Budget: pounds 39.5m.
What does it do? It was set up in 1992 to advise on and manage wildlife habitats, conserve the landscape and, crucially, report to the Government on legislation affecting the right to roam the mountains. Scots have generally believed they have a right to walk the hills by whatever route they want. Landowners and grousemoor managers disagree.
Who is on the governing board? Nine of the board of twelve are landowners or connected to land management, claim the Ramblers' Association. They include the Earl of Dalkeith, son of the Duke of Buccleuch, one of the largest landowners in Britain, and Sir John Lister-Kaye, a farmer and landowner. Magnus Magnusson, of Mastermind fame, is the chairman and gets pounds 47,000 a year. A spokeswoman denied that the board was landowner-dominated. 'Sir John Lister-Kaye has a big back garden rather than rolling acres.'
Who appoints them? The Secretary of State for Scotland.

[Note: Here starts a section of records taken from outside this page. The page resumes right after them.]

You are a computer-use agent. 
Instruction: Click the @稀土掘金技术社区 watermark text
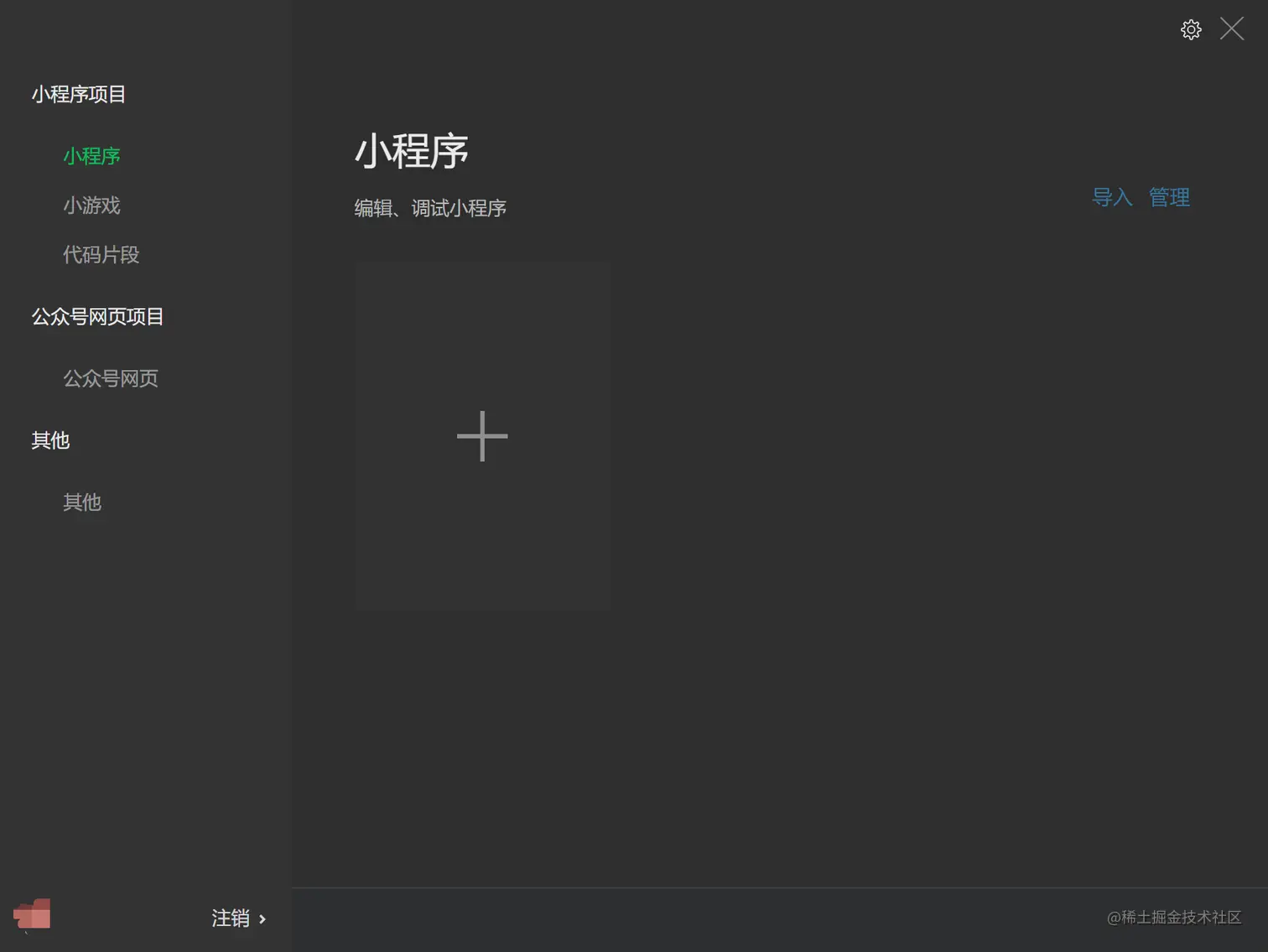[1174, 918]
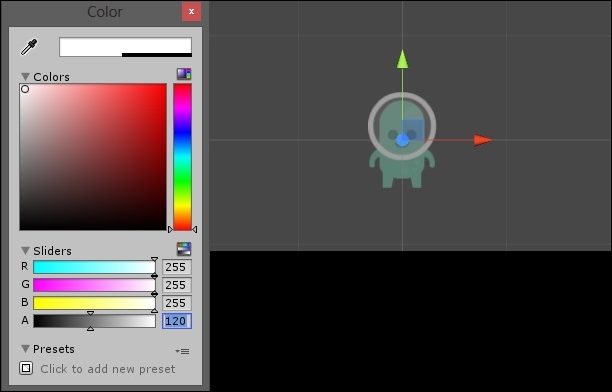Screen dimensions: 612x392
Task: Click the green Y-axis arrow gizmo
Action: 402,59
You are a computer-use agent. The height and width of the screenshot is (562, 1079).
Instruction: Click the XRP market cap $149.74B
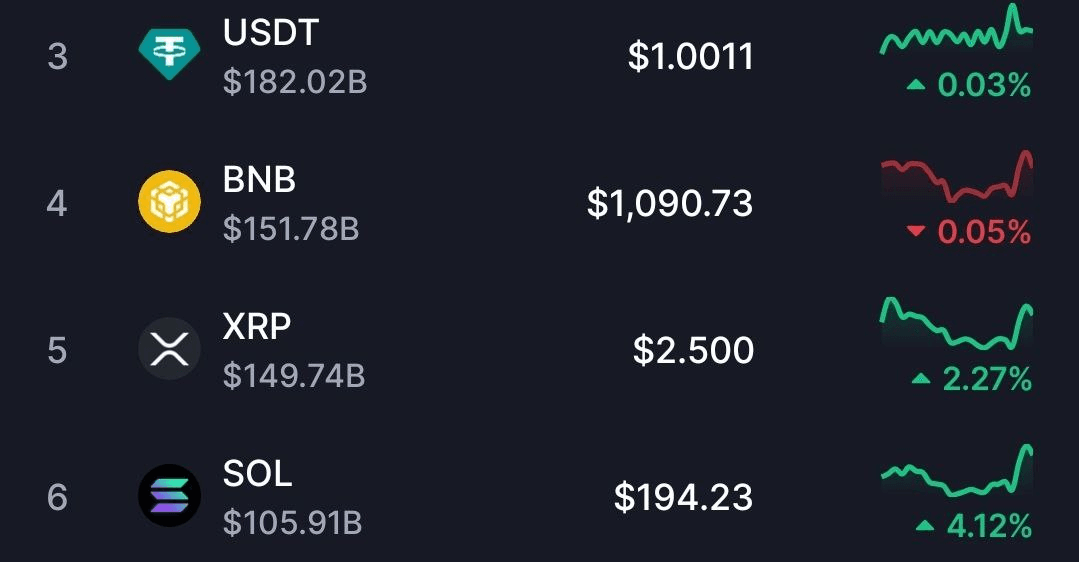coord(293,376)
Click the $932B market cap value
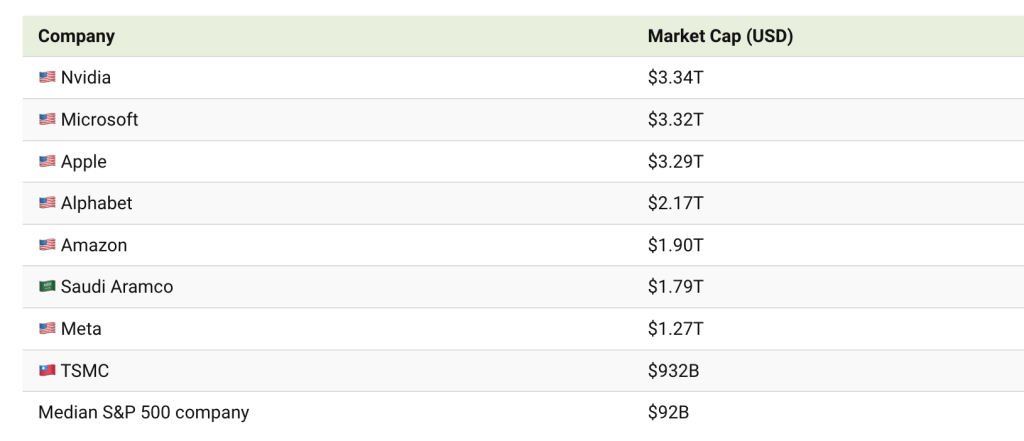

Controversy 1: Agreed to give a grant to the Mid West Association of Highland Estates to put up signs restricting walkers to valley paths in 250,000 acres of upland around Ben Nevis during the deer-stalking season. Walkers were to be told that 34 Munros (peaks over 3,000ft) were out of bounds. The decision has now been suspended.
Controversy 2: A member of its task force on access to the hills, Dr Robert Aitken, resigned earlier this year amid increasing signs that the board would ignore calls from his internal committee for the public to be given a statutory 'right to roam'. No final decision has been made, but Dr Aitken's recommendations were rewritten by the governing board.
Accountability: No elections, no public right to information. In a memo, Magnus Magnusson told all staff they must 'respect the confidentiality of deliberations, debate and decision-making in SNH and must not make any public statements without my prior consultation and approval'.